The AQUOS PHONE Xx 203SH is a 3.9G SoftBank 4G smartphone developed by Sharp for SoftBank Mobile. Part of the SoftBank Smartphone series, it runs on the Android 4.1 operating system.

== History ==

- October 9, 2012 – Announced by SoftBank Mobile.
- March 2 to March 10, 2013 – Television commercials aired across Kanto, Kansai, Tokai, Hokkaido, Miyagi, Hiroshima, and Fukuoka regions.
- March 8, 2013 – Official commercial release.

== Specifications ==
The device served as SoftBank's flagship model for the spring 2013 season. Its hardware specifications mostly inherit those of its sibling model, the AQUOS PHONE ZETA SH-02E for NTT Docomo, though it incorporates various refinements, including a lighter build. Serving as the successor to the 106SH, it upgrades to a 1.5 GHz quad-core CPU, 2 GB of RAM, and an Android 4.1 operating system alongside a 16.3-megapixel backside-illuminated CMOS camera.

A newly added feature over the 106SH is support for NFC, including payment services. However, existing microSIM cards are incompatible, requiring users upgrading to the 203SH to issue an NFC-compatible microSIM card.

Although the main display was originally intended to use Super CG Silicon, it was changed to an IGZO LCD to improve battery efficiency. Such a specification change following an announcement is highly unusual, even in the rapidly growing smartphone market.

The battery capacity is 2200 mAh, which is slightly smaller than the SH-02E's 2320 mAh capacity. However, due to enhanced power-saving capabilities, continuous talk time was significantly extended. Like the SH-02E and PANTONE 6 200SH, the battery is non-removable, requiring paid repair services for replacements. Compared to the SH-02E, the overall device weight was reduced substantially, placing it close in weight to its predecessor, the 106SH.

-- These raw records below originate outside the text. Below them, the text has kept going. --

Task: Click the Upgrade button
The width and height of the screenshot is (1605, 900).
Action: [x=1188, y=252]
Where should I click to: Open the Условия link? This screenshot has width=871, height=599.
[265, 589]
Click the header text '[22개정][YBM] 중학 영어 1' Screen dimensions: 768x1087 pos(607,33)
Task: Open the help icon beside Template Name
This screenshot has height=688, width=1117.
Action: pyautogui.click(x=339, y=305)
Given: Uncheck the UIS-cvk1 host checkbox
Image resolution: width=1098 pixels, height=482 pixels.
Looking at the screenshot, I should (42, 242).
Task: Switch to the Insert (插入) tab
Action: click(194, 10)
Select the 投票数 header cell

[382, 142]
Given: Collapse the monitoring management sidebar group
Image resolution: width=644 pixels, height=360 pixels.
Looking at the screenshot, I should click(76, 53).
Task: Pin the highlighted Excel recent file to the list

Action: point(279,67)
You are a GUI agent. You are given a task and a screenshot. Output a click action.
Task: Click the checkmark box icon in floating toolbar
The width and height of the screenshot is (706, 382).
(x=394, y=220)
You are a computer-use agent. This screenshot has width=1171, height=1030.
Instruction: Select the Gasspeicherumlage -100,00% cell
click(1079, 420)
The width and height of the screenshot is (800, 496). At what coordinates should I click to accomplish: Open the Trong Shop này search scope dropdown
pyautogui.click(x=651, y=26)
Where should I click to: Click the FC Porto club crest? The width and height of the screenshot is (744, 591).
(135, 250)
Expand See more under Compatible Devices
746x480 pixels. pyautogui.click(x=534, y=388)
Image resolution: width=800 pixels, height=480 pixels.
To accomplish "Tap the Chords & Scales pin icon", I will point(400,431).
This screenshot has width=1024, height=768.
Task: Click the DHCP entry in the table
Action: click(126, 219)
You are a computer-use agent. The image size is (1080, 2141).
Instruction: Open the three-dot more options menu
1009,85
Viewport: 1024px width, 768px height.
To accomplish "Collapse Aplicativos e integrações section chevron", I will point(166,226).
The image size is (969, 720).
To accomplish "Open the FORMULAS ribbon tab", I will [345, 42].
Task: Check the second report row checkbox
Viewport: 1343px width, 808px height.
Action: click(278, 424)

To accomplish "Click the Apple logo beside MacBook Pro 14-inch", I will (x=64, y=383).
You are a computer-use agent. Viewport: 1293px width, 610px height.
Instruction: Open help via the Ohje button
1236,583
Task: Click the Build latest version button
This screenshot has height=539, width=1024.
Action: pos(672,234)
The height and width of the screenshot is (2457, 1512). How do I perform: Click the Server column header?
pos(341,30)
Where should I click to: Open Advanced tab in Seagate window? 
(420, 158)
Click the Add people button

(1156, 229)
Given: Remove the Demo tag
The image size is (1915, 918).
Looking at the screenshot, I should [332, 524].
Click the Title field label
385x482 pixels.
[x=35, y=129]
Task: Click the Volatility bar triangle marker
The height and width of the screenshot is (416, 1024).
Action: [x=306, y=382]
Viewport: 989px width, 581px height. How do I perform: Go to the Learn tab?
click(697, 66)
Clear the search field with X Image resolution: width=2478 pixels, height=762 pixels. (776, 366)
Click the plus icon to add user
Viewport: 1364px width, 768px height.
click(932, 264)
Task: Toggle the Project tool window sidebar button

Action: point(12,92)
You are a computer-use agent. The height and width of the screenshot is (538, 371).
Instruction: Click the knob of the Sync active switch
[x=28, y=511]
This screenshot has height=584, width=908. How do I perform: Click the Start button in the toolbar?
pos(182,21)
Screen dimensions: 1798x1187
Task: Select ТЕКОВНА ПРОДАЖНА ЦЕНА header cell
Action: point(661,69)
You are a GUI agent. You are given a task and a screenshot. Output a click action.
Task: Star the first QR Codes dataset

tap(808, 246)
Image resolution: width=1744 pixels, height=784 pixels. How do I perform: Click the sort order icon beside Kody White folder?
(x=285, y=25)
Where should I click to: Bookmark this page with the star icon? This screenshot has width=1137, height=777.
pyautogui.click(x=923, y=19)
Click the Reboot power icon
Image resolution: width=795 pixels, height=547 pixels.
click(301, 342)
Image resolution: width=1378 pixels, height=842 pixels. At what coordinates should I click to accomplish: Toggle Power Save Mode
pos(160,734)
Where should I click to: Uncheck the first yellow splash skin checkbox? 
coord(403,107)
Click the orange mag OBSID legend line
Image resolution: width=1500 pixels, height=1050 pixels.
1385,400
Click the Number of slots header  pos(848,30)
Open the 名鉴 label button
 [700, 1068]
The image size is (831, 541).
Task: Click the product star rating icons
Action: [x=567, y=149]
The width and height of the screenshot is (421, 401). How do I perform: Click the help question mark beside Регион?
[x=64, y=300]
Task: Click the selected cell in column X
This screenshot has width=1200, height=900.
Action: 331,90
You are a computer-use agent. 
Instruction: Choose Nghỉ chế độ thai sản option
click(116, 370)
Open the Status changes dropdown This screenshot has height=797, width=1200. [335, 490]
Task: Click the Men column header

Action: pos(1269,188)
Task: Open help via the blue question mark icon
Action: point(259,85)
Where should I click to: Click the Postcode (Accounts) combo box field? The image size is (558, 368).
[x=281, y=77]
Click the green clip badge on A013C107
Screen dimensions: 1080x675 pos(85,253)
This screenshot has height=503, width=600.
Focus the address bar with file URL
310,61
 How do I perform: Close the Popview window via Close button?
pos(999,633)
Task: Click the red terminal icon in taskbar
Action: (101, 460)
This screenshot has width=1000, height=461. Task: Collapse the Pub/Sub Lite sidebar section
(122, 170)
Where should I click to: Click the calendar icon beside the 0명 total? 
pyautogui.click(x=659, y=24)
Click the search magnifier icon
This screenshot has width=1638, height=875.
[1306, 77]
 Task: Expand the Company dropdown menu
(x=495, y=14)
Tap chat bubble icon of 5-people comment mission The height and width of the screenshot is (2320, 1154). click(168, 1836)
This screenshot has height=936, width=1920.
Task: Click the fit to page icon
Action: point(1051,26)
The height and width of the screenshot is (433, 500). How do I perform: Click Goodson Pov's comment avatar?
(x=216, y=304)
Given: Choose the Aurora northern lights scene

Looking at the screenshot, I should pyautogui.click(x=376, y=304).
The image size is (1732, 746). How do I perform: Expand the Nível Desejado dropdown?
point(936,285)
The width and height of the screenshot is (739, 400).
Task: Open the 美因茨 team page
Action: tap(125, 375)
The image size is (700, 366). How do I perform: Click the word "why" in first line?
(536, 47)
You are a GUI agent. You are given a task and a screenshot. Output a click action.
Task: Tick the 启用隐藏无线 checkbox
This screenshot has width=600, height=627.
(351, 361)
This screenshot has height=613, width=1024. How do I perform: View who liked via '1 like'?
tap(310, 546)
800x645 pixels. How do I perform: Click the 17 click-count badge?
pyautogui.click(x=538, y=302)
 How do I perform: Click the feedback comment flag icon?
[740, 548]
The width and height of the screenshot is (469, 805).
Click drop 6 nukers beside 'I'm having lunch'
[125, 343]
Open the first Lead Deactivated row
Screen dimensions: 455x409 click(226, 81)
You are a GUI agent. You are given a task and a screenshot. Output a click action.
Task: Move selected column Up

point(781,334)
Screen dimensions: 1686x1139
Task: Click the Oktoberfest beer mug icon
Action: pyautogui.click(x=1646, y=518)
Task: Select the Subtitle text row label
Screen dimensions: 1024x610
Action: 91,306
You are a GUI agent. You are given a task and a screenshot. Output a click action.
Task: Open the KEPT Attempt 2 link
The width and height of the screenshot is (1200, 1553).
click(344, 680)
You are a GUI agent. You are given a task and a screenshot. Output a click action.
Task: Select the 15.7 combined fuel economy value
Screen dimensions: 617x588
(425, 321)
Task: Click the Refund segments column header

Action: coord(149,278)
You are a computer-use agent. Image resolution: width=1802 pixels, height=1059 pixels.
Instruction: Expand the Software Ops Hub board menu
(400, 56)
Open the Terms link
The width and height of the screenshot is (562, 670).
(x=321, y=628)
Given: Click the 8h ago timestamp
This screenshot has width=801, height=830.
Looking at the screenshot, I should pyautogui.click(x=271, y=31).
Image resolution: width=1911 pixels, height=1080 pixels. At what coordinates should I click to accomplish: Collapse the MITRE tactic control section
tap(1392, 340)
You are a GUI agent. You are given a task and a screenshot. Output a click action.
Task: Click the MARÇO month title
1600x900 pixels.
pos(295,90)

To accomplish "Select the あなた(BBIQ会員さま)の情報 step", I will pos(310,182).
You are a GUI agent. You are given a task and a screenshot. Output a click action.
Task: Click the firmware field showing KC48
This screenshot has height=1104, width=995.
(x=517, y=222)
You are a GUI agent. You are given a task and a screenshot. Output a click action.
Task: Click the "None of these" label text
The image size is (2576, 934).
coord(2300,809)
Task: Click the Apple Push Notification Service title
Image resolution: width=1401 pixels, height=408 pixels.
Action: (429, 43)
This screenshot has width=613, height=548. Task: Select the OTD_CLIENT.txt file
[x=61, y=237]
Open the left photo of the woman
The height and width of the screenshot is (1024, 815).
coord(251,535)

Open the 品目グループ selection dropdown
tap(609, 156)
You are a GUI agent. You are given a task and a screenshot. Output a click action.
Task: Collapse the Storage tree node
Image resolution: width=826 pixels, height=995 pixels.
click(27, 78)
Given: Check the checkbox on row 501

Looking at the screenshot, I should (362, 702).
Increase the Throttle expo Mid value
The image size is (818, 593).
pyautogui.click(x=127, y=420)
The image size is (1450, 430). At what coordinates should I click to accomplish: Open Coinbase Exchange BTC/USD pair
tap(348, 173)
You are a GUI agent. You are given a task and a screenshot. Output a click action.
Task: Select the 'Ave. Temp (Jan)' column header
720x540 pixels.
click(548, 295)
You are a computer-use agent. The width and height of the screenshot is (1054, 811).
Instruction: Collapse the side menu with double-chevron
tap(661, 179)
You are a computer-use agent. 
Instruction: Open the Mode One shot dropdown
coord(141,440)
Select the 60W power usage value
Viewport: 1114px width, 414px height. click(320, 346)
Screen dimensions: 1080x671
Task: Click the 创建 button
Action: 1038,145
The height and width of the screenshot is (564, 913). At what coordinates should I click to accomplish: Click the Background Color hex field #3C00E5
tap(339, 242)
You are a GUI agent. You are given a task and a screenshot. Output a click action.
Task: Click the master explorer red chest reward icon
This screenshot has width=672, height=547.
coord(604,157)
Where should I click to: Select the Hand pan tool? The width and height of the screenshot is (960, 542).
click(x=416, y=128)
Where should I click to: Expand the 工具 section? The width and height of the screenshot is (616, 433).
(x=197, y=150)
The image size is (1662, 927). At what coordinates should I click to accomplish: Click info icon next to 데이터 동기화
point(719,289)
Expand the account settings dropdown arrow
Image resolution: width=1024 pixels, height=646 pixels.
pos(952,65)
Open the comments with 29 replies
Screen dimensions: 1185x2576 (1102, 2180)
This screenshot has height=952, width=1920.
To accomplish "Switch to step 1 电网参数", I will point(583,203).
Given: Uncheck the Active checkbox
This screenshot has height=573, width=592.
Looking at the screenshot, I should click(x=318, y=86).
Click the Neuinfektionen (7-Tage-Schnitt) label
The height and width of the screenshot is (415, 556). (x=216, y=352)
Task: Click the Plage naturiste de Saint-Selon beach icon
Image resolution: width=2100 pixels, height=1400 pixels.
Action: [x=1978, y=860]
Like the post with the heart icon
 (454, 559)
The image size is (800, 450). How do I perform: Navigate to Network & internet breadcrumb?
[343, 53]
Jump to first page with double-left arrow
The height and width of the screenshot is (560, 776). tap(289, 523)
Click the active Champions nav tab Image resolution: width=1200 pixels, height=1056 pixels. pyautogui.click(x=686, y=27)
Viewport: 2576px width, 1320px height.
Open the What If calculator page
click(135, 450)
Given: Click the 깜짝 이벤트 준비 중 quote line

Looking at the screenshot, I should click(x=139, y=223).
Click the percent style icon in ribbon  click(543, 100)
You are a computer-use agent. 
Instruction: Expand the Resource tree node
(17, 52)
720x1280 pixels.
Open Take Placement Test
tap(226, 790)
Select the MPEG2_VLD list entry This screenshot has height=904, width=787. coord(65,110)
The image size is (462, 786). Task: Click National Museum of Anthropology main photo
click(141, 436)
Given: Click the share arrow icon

The physical design features a home button located on the lower left front, allowing users to wake the display from sleep mode easily. This button also functions as the quick launcher key common to Sharp smartphones for SoftBank Mobile. While simple and rectangular from the front, the sides and back utilize a complex combination of gentle curves.

=== Features and Software ===
The smartphone comes preinstalled with the iWnn Japanese input method and supports FeliCa/NFC payment services, infrared communication, Bluetooth 4.0, and 1seg TV tuning capabilities.

Key Supported Services
| Touchscreen | HD LCD 4.9 inches | Full browser | SoftBank 4G |
| Battery Capacity 2200 mAh | Tethering | Wi-Fi | GPS |
| 16.3 MP Camera | 1seg | Digital audio player (AAC) (WMA) | Osaifu-Keitai / NFC |
| Bluetooth | Infrared Communication | Emergency Alert Mail | Waterproof / Dustproof |

== See also ==

- AQUOS PHONE
  - AQUOS PHONE Xx 106SH – Predecessor model.
  - AQUOS PHONE Xx 206SH – Successor model.
  - AQUOS PHONE ZETA SH-02E – Sibling model for NTT Docomo supporting the Xi network; features a non-removable battery.
  - AQUOS PHONE SERIE SHL21 – Lower-tier model for au with a 4.7-inch S-CG Silicon display, MSM8960 1.5 GHz dual-core CPU, and non-removable battery.
- PANTONE 6 200SH – Lower-tier model under the PANTONE brand with a non-removable battery.